Question
On 3rd June 201x when the new store is completed, Large Mart orders 250 interactive screens from Milano for a price of $500 per interactive
On 3rd June 201x when the new store is completed, Large Mart orders 250 interactive screens from Milano for a price of $500 per interactive screen; these interactive screens arrive on 4th June 201x. The interactive screens are purchased on credit and paid via EFT at the end of the month.
On 6th June 201x, UNE purchases 100 interactive screens for the business department for a price of $1,900 per interactive screen on credit. Two days later UNE notices that they have ordered far too many interactive screens and asks Large Mart to return 20 unused interactive screens. Lage Mart allows UNE to return the 20 excess interactive screens and returns them to inventory of the store. UNE then pays the remaining interactive screens on the 9th of June 201x after deducting an early payment discount of 10%.
On 10th June 201x, Large Mart purchases another 200 interactive screens from Milano at a special price of $700 per interactive screen. The interactive screens arrive on the same day, and Large Mart pays this new delivery of interactive screens via EFT three days later.
On 20th June 201x, Large Mart holds an end of financial year sale. On the 21th June 201x Large Mart sells 150 interactive screens to La Trobe University (LTU). LTU purchases the interactive screens on credit for a list price $1,600 per interactive screen. However, LTU also received a volume discount of $50 per item at time of purchase (reducing the price of each interactive screen to $1,550).
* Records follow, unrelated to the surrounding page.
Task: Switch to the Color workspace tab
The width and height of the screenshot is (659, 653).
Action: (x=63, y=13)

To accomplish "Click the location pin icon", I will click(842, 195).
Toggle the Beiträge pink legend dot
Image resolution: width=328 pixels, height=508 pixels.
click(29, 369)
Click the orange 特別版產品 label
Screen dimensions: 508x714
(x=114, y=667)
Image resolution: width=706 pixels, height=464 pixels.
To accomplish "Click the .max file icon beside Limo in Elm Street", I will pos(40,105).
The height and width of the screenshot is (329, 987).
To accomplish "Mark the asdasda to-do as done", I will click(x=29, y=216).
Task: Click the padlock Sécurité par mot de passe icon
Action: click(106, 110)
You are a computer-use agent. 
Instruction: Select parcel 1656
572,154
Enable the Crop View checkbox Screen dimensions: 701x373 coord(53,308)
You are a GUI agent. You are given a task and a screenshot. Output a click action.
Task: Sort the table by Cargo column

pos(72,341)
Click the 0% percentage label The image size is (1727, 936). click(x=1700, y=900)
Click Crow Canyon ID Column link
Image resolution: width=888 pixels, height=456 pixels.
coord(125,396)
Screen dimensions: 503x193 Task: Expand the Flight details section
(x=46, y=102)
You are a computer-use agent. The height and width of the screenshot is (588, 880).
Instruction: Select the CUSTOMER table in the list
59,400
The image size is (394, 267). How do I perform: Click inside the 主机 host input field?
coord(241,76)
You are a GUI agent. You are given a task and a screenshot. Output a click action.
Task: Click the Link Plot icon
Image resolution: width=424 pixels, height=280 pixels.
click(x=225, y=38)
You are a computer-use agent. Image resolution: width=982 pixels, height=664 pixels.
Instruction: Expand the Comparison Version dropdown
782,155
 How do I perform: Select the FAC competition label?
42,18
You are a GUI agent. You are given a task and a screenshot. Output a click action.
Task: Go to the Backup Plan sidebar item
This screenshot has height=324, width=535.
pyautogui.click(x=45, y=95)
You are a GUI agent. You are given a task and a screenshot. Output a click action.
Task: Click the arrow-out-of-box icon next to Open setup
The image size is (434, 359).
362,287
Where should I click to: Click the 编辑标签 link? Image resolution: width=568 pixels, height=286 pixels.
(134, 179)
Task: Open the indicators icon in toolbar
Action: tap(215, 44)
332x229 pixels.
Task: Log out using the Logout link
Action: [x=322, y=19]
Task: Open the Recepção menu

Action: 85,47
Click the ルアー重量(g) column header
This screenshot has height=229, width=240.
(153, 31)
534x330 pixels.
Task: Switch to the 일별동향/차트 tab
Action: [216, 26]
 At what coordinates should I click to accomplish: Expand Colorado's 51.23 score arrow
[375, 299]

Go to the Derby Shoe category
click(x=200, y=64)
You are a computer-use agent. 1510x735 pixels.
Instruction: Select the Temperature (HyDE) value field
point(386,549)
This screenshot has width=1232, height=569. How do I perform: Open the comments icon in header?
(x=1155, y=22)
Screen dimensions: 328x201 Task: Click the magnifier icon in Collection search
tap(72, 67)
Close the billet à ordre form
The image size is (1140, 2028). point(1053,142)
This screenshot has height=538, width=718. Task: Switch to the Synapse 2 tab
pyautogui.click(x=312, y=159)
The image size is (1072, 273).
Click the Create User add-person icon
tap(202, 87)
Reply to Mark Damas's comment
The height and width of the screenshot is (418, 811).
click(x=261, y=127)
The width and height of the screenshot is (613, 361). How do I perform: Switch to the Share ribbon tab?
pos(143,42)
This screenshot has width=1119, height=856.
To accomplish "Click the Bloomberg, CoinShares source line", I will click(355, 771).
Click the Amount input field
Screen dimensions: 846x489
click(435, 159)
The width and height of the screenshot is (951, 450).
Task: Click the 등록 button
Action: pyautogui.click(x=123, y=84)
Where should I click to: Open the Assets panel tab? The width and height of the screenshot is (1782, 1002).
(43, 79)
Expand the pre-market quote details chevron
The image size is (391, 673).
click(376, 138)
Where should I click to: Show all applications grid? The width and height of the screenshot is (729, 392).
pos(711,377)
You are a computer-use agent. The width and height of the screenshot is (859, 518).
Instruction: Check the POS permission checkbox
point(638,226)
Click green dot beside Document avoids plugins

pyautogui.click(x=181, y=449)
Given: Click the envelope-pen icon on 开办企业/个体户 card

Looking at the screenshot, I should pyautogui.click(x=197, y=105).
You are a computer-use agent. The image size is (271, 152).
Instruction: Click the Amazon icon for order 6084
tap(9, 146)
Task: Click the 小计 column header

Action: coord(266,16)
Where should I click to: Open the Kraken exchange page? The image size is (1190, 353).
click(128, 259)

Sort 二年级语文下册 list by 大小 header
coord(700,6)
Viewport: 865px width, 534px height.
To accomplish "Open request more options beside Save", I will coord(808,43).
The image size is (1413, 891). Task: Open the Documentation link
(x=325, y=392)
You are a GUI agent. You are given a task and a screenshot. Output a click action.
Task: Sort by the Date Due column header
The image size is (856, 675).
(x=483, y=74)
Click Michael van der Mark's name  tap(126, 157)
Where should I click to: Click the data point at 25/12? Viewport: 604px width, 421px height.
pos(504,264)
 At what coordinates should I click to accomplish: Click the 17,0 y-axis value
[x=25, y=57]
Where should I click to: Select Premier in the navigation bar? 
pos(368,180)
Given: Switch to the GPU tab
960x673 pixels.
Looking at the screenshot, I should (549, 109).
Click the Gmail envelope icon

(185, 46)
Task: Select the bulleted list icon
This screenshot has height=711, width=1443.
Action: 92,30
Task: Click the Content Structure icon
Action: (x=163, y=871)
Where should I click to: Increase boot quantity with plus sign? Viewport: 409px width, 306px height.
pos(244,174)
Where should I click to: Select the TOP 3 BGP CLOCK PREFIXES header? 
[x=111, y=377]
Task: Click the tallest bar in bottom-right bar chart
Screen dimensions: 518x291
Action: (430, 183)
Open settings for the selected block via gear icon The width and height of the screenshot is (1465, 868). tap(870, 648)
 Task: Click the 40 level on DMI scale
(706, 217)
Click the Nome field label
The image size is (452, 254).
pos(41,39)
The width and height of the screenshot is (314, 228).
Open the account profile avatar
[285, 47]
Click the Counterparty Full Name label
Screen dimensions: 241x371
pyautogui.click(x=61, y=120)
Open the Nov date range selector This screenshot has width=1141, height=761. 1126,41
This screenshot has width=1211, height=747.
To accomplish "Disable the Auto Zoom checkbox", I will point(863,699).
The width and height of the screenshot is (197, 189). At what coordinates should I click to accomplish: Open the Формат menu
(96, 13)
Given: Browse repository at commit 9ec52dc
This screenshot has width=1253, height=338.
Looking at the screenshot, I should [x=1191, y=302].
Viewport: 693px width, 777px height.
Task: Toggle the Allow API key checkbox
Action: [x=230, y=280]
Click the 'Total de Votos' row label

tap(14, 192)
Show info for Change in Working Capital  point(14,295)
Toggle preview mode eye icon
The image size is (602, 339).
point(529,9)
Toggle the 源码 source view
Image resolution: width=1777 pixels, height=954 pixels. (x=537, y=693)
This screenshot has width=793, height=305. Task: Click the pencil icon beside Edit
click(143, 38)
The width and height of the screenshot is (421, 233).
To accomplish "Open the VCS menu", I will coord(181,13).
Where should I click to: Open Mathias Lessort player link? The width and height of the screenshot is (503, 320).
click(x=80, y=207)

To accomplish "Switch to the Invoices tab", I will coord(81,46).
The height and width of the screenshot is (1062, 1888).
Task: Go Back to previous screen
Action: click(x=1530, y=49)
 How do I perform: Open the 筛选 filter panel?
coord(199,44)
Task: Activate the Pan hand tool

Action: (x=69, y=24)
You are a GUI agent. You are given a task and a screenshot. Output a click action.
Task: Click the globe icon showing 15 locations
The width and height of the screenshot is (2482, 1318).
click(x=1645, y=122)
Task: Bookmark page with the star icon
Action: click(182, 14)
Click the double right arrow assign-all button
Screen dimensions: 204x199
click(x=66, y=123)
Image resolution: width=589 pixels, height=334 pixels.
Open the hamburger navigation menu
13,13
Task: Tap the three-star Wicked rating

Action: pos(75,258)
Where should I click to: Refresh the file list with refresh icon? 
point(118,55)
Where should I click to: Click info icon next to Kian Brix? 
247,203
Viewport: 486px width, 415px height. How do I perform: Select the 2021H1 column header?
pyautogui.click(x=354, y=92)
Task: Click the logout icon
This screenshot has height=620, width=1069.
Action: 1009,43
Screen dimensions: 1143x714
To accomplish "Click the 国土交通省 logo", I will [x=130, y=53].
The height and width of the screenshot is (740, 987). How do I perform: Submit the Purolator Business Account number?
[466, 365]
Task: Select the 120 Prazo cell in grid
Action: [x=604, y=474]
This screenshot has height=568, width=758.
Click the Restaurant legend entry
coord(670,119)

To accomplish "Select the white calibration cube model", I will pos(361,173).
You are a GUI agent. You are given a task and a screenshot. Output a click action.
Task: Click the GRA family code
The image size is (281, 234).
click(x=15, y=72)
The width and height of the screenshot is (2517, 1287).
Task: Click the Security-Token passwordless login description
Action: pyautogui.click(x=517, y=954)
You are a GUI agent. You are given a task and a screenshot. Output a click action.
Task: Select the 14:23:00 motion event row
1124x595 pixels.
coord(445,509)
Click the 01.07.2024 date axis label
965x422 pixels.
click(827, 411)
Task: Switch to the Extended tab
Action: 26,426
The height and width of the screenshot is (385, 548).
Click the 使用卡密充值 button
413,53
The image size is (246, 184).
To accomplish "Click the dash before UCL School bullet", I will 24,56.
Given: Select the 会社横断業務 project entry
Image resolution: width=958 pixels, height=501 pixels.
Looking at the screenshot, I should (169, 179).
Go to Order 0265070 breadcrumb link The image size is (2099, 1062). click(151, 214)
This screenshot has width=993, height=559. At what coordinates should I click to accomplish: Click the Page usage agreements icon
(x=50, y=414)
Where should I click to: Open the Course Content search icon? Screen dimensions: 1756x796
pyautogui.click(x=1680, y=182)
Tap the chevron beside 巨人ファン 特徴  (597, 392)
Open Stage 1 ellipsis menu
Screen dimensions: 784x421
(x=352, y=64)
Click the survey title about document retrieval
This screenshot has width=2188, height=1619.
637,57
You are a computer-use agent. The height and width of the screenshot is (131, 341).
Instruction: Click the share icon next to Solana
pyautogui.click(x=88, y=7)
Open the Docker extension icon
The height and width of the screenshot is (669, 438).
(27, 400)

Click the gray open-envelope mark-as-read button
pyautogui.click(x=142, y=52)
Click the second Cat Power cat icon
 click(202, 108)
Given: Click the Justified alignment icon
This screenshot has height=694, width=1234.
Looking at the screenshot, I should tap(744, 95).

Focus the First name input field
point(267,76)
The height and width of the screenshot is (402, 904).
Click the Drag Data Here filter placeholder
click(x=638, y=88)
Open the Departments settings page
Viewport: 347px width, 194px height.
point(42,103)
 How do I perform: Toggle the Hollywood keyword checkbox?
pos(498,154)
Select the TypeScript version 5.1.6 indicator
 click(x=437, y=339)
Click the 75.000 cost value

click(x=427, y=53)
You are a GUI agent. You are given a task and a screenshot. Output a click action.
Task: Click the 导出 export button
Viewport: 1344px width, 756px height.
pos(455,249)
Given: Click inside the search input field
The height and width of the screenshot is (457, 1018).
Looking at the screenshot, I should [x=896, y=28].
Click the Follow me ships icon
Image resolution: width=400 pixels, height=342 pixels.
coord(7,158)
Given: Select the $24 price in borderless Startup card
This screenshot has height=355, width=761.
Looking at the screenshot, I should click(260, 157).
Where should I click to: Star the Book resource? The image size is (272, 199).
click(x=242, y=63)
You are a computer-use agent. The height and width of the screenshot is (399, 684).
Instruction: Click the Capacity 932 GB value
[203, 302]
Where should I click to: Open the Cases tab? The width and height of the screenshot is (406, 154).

At the end of the financial year that is 30 June 201x, Large Mart is advised that Milano will begin to sell a new version of the interactive screen called Interrativo2 early in July 20x1. As a result, Large Mart believes that all interactive screens currently in store can only be sold if the sales price is immediately reduced to $600 per interactive screen.
Question :Calculate Cost-of-Goods-Sold and the closing balance of the Inventory Trade/Sales account for the year ended 30 June 201x of the new Large Mart Store (based on the information provided in this assignment ONLY), determine if the release of the Interrativo2 will have any impact on the closing balance of the Inventory Trade/Sales account, explain your decision, and provide all journal entries that are necessary in the books of Large Mart to account of this impact (if any exists).